習近平も乗らなかったインドネシアの高速鉄道、“中国製”の安全性に懸念? 日本に再び秋波を送るが
中国製の鉄道、安全性への懸念
中国側は試乗キャンセルの理由を明確にはしていない。習近平国家主席の外交日程の都合といわれている。しかし、実際の理由はほかにありそうだとの見方もある。
それは高速鉄道の「安全性への危惧」だ。すでに試験走行を9月に行っているとはいえ、中国の最高指導者でもある習近平国家主席を安全性が担保されていない建設途上の高速鉄道に乗せるのは「リスクが伴う」と判断された可能性が高いのだ。
実際、中国の鉄道技術のレベルは極めて低いと言わざるをえない。振り返れば2011年7月、中国浙江省温州市で落雷で動力を失い高架に停車中の高速鉄道に別の列車が追突、脱線して4両が高架下に落下・宙吊り状態となり、40人が死亡した事故があった。
しかも事故の数日後には、落下した車両が全て地中に埋められ、事故原因の究明は行われなかったとされている。
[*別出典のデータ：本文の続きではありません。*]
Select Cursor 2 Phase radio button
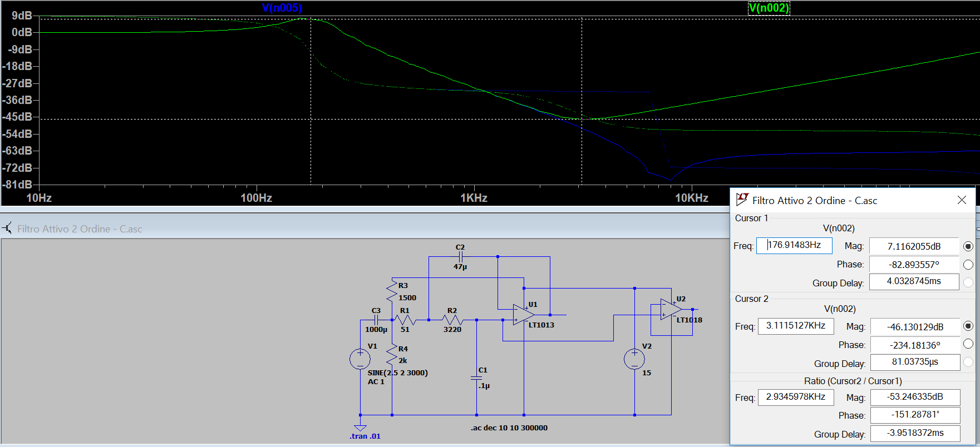The image size is (980, 447). pos(968,344)
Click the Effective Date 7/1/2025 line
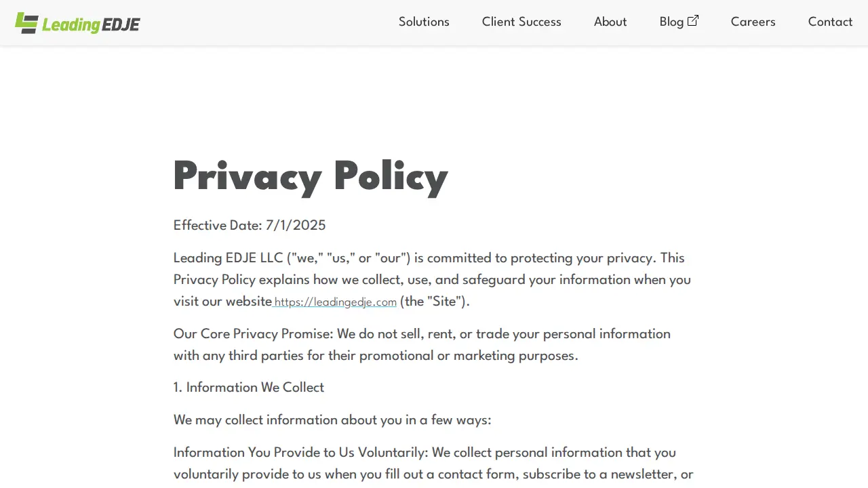The width and height of the screenshot is (868, 488). 250,226
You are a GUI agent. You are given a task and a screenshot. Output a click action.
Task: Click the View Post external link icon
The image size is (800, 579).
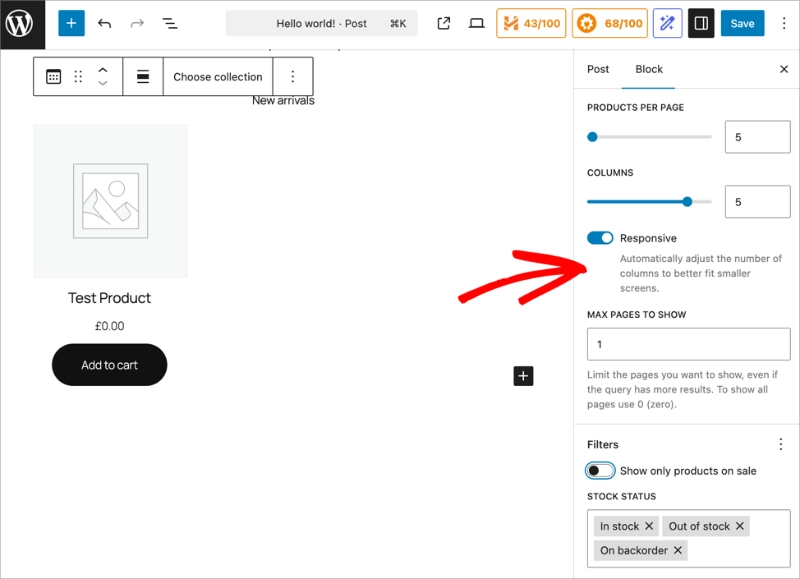(x=444, y=23)
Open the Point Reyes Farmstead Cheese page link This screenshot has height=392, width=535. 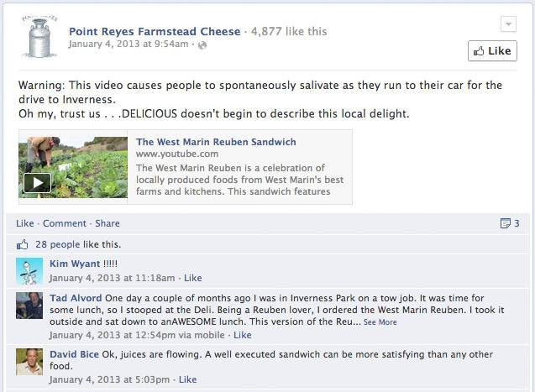(155, 31)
内外からの批判とともに鉄道関係者からは「ありえないこと」との指摘が出た。
また2022年の10月、中国貴州省榕江で高速鉄道が崩れた土砂に乗り上げ、近くの駅のホームに追突して運転士1人が死亡、乗客8人が負傷する事故も起きた。
こうした自国の鉄道技術の低さを知る中国政府が、自国の労働者の手によって建設された車両や運行システムで走るインドネシアの高速鉄道の安全性に疑問を呈し、習近平国家主席の試乗をキャンセルしたとすれば笑止千万だ。
インドネシア政府や高速鉄道関係者にしてみれば、無情な試乗キャンセルに「ジャカルタに訪問すらしないとは……」とショックを隠し切れないことだろう。